* TASK GOAL *
Take the line that contains "Viewport: 1209px width, 678px height." as the first line and the final line of the records as the last; return exactly those lines and the lines between.

Records from a data collection
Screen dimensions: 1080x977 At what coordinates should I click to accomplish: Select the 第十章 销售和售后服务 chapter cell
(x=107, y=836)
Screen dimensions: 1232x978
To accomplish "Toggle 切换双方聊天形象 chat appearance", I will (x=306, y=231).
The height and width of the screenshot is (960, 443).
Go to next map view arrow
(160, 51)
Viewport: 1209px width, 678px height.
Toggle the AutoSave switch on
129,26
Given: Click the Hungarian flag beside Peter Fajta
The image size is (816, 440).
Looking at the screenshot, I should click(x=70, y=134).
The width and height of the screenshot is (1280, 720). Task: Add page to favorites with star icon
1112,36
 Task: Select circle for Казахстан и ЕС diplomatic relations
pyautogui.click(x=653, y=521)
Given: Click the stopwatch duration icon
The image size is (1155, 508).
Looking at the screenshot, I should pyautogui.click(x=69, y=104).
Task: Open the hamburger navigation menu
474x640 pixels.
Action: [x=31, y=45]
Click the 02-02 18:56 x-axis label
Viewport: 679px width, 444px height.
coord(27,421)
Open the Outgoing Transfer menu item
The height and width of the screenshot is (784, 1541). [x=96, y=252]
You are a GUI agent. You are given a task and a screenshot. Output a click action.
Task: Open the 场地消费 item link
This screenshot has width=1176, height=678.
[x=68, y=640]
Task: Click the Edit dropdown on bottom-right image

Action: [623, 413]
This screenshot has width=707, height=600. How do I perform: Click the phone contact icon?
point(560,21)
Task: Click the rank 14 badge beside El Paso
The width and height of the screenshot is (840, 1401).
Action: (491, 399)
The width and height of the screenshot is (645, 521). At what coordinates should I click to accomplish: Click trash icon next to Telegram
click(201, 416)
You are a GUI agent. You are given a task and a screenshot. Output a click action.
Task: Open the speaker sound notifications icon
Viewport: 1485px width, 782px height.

* REPLY TO THE TASK *
Viewport: 1209px width, 678px height.
Toggle the AutoSave switch on
129,26
Given: Click the Hungarian flag beside Peter Fajta
The image size is (816, 440).
Looking at the screenshot, I should click(x=70, y=134).
The width and height of the screenshot is (1280, 720). Task: Add page to favorites with star icon
1112,36
 Task: Select circle for Казахстан и ЕС diplomatic relations
pyautogui.click(x=653, y=521)
Given: Click the stopwatch duration icon
The image size is (1155, 508).
Looking at the screenshot, I should pyautogui.click(x=69, y=104).
Task: Open the hamburger navigation menu
474x640 pixels.
Action: [x=31, y=45]
Click the 02-02 18:56 x-axis label
Viewport: 679px width, 444px height.
coord(27,421)
Open the Outgoing Transfer menu item
The height and width of the screenshot is (784, 1541). [x=96, y=252]
You are a GUI agent. You are given a task and a screenshot. Output a click action.
Task: Open the 场地消费 item link
This screenshot has width=1176, height=678.
[x=68, y=640]
Task: Click the Edit dropdown on bottom-right image

Action: [623, 413]
This screenshot has width=707, height=600. How do I perform: Click the phone contact icon?
point(560,21)
Task: Click the rank 14 badge beside El Paso
The width and height of the screenshot is (840, 1401).
Action: (491, 399)
The width and height of the screenshot is (645, 521). At what coordinates should I click to accomplish: Click trash icon next to Telegram
click(201, 416)
You are a GUI agent. You are given a task and a screenshot. Output a click action.
Task: Open the speaker sound notifications icon
Viewport: 1485px width, 782px height.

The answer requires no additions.